Dari hasil diskusi tentang apa saja prinsip-prinsip Laki-laki Baru di Aceh, maka peserta Diskusi menyimpulkan 7 Prinsip laki-laki baru, antara lain:
1.   Terbuka, inklusif
2.   Timang
3.   Meusawa
4.   Meuseuraya
5.   saling menghargai
6.   anti kekerasan
7.   anti diskrminasi
Dari 7 Prinsip yang ada, 3 diantaranya  menggunakan istilah bahasa Aceh, menurut salah satu peserta Diskusi “bahwa ini merupakan salah satu kekayaan dan Nilai Budaya Aceh yang mesti dilestarikan dan dilindungi, jika Prinsip Aliansi laki-laki Baru menggunakan Bahasa Aceh, maka harus ada penjelasan dan arti yang jelas.

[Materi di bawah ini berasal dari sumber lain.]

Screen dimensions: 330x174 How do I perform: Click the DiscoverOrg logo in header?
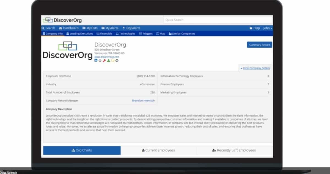tap(62, 20)
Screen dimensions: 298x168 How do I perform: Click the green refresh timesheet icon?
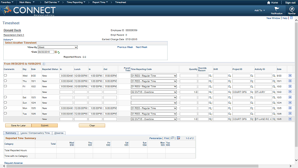59,52
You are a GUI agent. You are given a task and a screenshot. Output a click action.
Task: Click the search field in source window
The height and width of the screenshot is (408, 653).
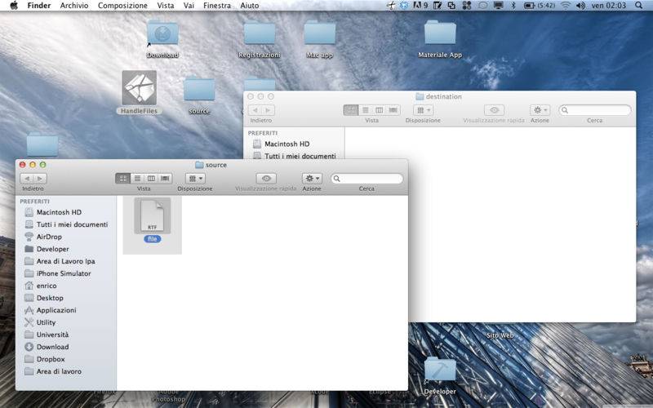366,179

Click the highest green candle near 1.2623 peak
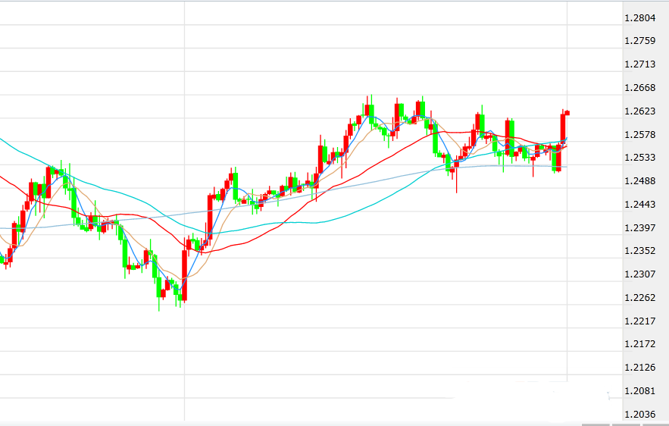[x=370, y=111]
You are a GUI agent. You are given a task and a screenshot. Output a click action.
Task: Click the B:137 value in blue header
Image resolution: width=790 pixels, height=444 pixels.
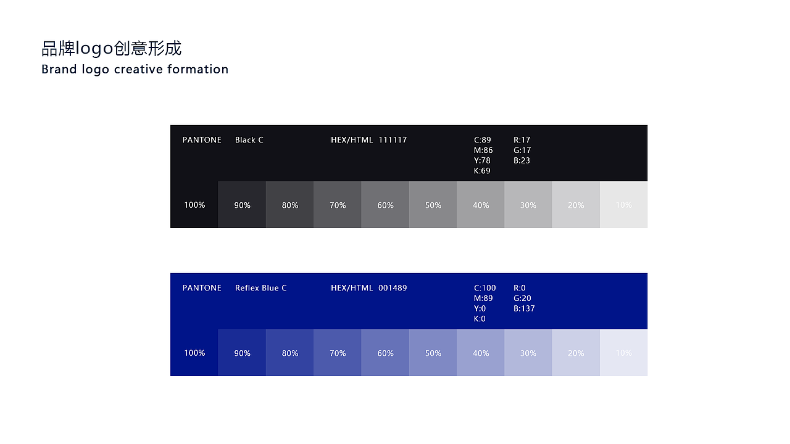click(x=524, y=308)
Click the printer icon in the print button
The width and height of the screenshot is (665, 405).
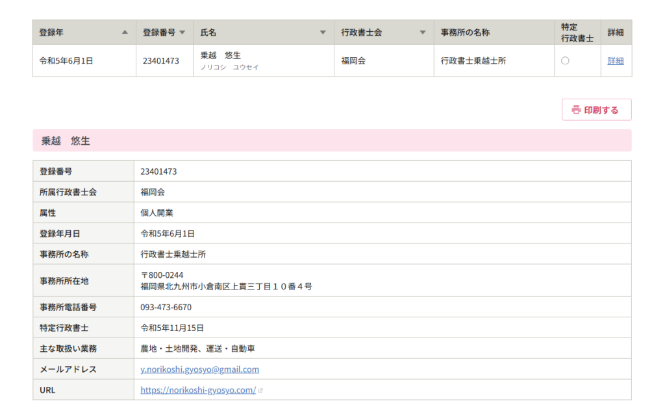575,110
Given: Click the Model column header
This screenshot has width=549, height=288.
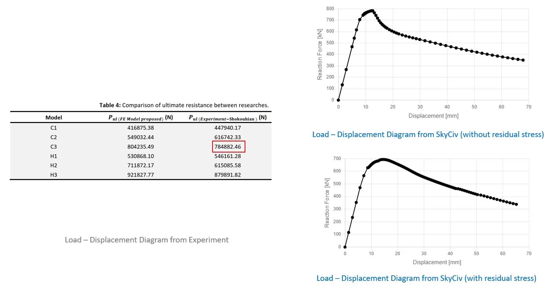Looking at the screenshot, I should coord(54,117).
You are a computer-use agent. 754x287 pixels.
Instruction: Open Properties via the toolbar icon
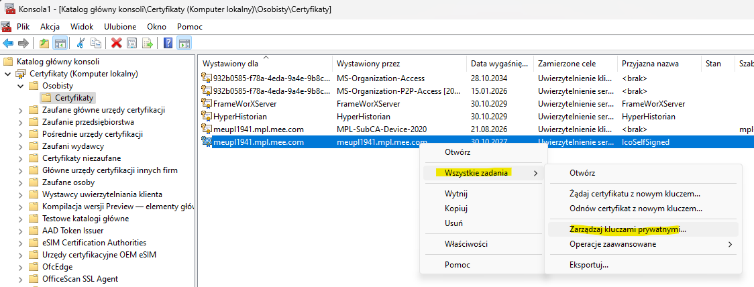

Karena inilah yang bisa membedakan antara gerakan aliansi laki-laki baru di aceh dibandingkan di tempat lain”.
Kemudian dilanjutkan dengan diskusi tentang isu Stategis. menurut salah satu peserta Diskusi, Ada 3 cluster yang bisa kita tawardiskusikan berkaitan dengan isu Strategis, diantaranya:
1.   Konstruksi budaya harus dibarengi dengan kemauan untuk membangun budaya yang lebih adil
2.   karena kerja yang penuh tantangan itu, perlu peningkatan kapasitas terhadap laki-laki baru
3.   Memperkuat jaringan baik di tingkat lokal, nasional, dan internasional, agar kerja ini bisa diterima di masyarakat.
Dari Ke 3 Cluster tersebut disimpulkan bahwa Isu strategisnya Pertama tentang budaya adat Aceh, kemudian persoalan agama, bagaimana mendekonstruksi budaya patriarkhi ke budaya yang lebih setara. Keduan bagaimana melakukan penguatan kapasitas baik ke dalam maupun ke masyarakat. Dan ketiga yaitu bagaimana memperluas dan memperkuat jaringan. Bekerjasama dengan jaringan lain dalam rangka memperkuat jaringan aliansi laki-laki baru Aceh ini.
Pada sesi terakhir, para peserta diskusi melakukan pemetaan tentang penguatan Capacity Building untuk teman-teman yang akan terlibat dalam Jaringan Aliansi Laki-laki Baru, dari hasil Diskusi menyimpulkan beberapa Penguatan yang perlu diberikan dalam upaya penguatan kepada kawan-kawan dan jaringan Aliansi Laki-laki Baru itu sendiri,antara lain:
1.   Adanya Diskusi tematik dengan menghadirkan Narasumber, membahas materi, kajian tafsir agama, dan kajian adat/ budaya.
2.   Setiap ada event lembaga, melibatkan Aliansi laki-laki Baru.
3.   Adanya Diskusi mendalam tentang Feminisme, Maskulinitas, Seksualitas. 
4.   Adanya Milist, sebagai media penyebaran informasi komunikasi terkait kegiatan Aliansi Laki-laki Baru dan
5.   Adanya Penguatan kapasitas menulis untuk para Anggota Jaringan Aliansi laki-Laki Baru itu Sendiri.
Di akhir Pertemuan Dian Marina menginformasikan tentang siapa saja yang terlibat dalam Aliansi laki-laki Baru, Bahwa yang terlibat dalam ALLB ini “Person yang menjunjung tinggi prinsip-prinsip Aliansi Laki-Laki Baru”.